Word for word, restate every line from the one with "Where should I click to: Pop" through the end of the records below, both included, and add nothing.

### Data to examine
<<<<

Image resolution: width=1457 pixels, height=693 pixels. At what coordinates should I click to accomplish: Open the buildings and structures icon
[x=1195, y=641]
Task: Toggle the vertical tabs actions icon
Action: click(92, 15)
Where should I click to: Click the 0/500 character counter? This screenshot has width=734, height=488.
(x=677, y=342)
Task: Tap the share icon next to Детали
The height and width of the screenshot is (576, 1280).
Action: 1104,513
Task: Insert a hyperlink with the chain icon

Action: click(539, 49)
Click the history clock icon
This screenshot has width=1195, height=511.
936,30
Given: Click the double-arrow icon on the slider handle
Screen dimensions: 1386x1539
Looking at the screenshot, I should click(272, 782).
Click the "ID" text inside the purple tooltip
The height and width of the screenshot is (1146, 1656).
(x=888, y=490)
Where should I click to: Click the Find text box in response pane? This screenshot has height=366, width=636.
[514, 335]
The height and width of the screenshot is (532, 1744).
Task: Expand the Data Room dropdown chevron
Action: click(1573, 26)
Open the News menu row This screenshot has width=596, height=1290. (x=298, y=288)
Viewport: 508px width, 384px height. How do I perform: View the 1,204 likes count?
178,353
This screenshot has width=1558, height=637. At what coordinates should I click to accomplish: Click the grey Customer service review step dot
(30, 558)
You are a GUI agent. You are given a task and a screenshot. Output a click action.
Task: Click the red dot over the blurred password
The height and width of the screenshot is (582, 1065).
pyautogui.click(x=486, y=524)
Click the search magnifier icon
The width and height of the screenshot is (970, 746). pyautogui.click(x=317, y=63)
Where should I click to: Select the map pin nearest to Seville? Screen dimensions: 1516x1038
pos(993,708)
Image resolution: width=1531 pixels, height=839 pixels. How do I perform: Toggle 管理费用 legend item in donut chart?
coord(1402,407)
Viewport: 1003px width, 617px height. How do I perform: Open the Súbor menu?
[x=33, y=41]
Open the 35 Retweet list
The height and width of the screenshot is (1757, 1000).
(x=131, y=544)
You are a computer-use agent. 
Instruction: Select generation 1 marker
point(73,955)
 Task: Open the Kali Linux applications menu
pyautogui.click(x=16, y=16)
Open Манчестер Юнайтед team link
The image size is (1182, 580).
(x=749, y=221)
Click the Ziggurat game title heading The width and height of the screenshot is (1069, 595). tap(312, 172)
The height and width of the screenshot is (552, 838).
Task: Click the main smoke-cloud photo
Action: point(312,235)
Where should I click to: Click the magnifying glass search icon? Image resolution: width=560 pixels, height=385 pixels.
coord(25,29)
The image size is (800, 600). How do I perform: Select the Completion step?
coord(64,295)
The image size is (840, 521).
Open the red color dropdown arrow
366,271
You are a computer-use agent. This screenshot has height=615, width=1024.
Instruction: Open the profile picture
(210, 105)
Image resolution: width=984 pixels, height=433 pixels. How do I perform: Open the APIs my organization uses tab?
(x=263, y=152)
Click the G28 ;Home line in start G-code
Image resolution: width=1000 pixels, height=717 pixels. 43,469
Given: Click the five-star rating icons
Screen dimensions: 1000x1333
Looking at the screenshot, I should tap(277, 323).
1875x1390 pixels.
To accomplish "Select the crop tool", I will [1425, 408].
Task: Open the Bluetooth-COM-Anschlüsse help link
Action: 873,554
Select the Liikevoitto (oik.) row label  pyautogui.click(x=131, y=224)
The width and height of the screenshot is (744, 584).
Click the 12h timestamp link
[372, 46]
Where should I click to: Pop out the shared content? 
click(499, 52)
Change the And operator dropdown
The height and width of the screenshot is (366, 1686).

>>>>

### Reply
Where should I click to: Pop out the shared content? 
click(499, 52)
Change the And operator dropdown
The height and width of the screenshot is (366, 1686).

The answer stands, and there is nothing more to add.